■ Exercise ■
Both ends included, set down the lines from the line containing "Viewport: 655px width, 313px height." through the last line of the records below, without pictures.
————
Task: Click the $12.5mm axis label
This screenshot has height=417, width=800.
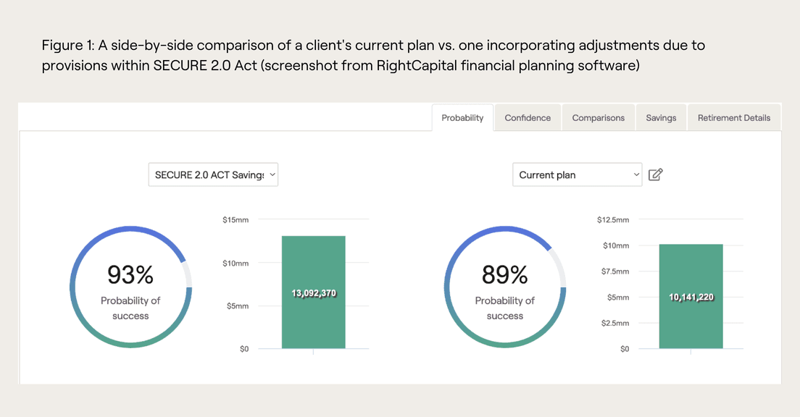Action: (613, 219)
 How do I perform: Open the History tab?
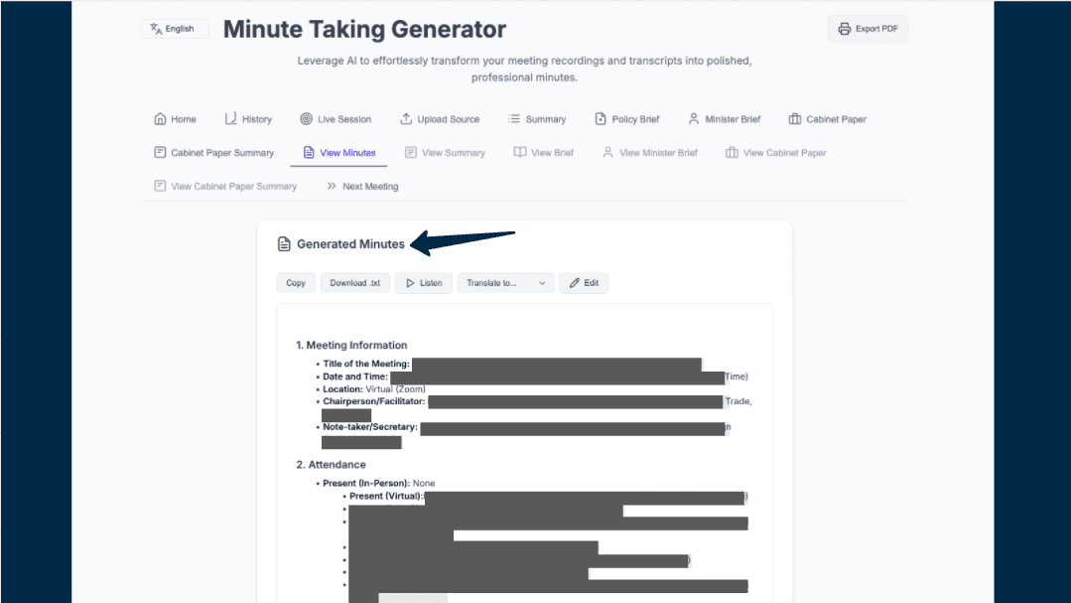pos(248,119)

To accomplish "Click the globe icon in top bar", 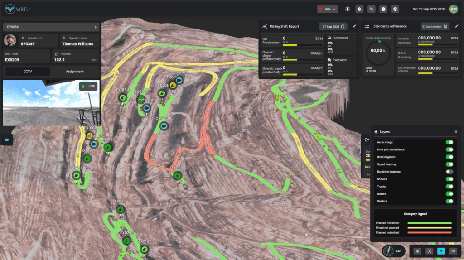I will click(x=395, y=9).
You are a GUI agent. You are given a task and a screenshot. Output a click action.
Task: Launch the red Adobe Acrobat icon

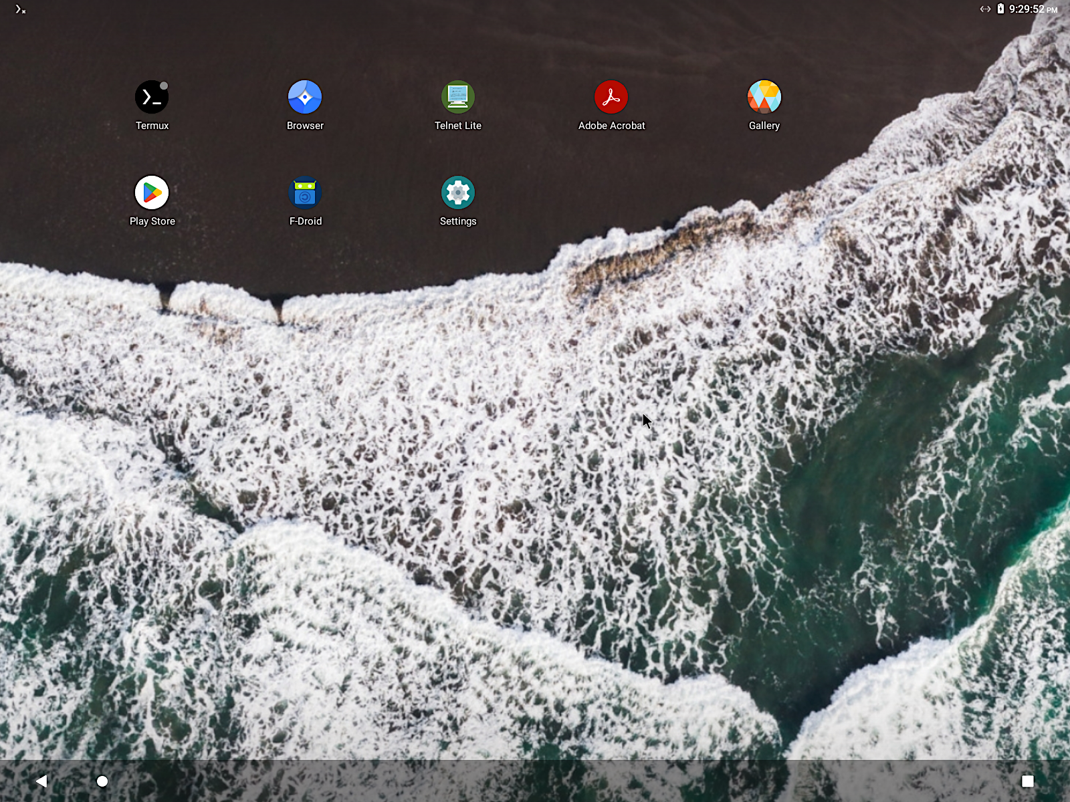pyautogui.click(x=611, y=98)
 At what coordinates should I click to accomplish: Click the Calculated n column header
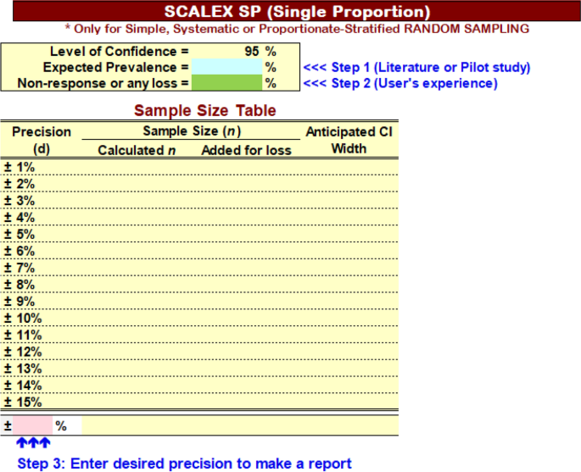137,150
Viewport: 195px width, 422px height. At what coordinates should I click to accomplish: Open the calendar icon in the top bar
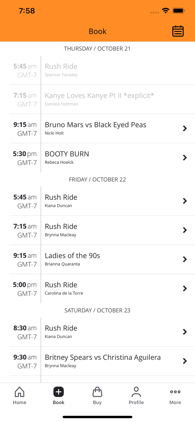click(178, 31)
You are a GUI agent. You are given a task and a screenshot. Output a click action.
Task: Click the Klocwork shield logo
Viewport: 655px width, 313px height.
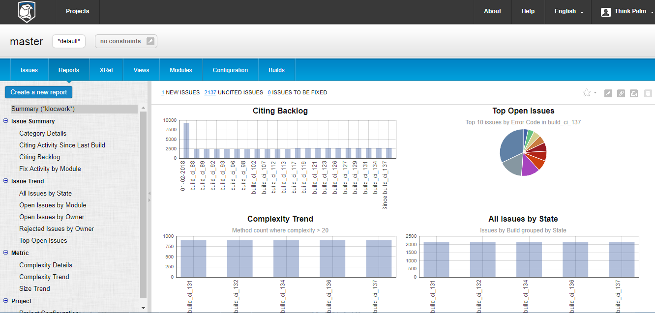click(x=27, y=12)
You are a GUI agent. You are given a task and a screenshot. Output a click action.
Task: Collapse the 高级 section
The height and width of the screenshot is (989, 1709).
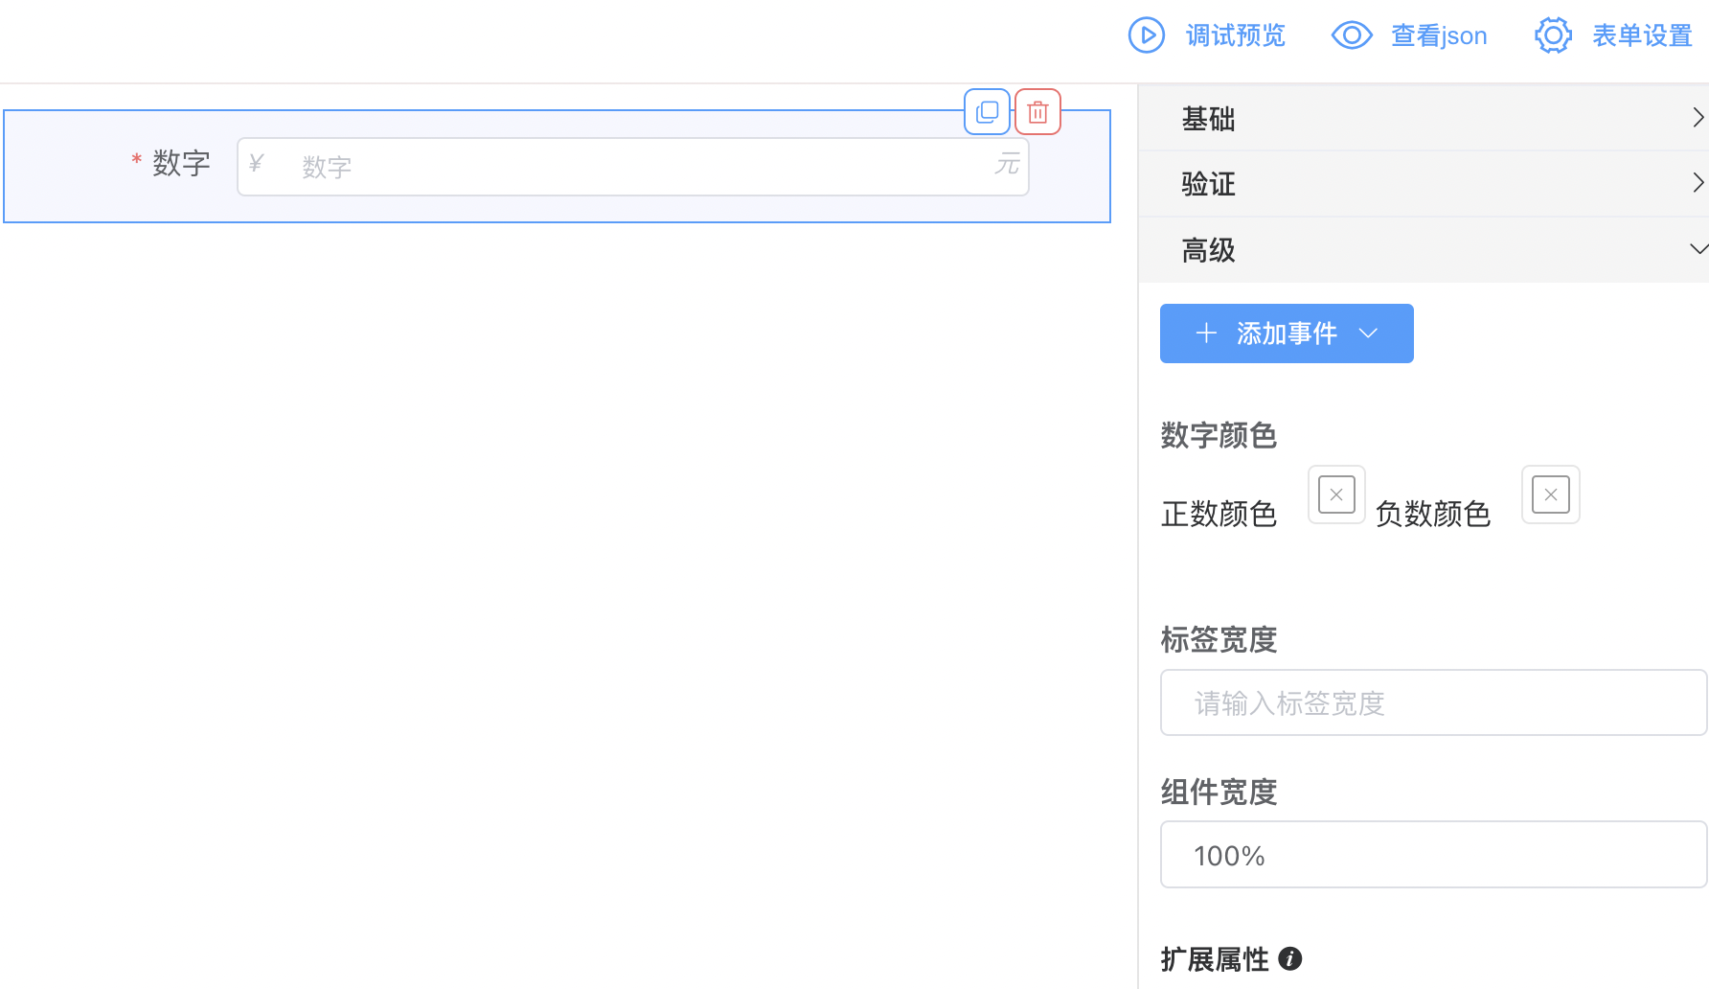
————
■ Reply to the exercise ■
Viewport: 655px width, 313px height.
click(x=27, y=12)
You are a GUI agent. You are given a task and a screenshot. Output a click action.
Task: Collapse the 高级 section
The height and width of the screenshot is (989, 1709).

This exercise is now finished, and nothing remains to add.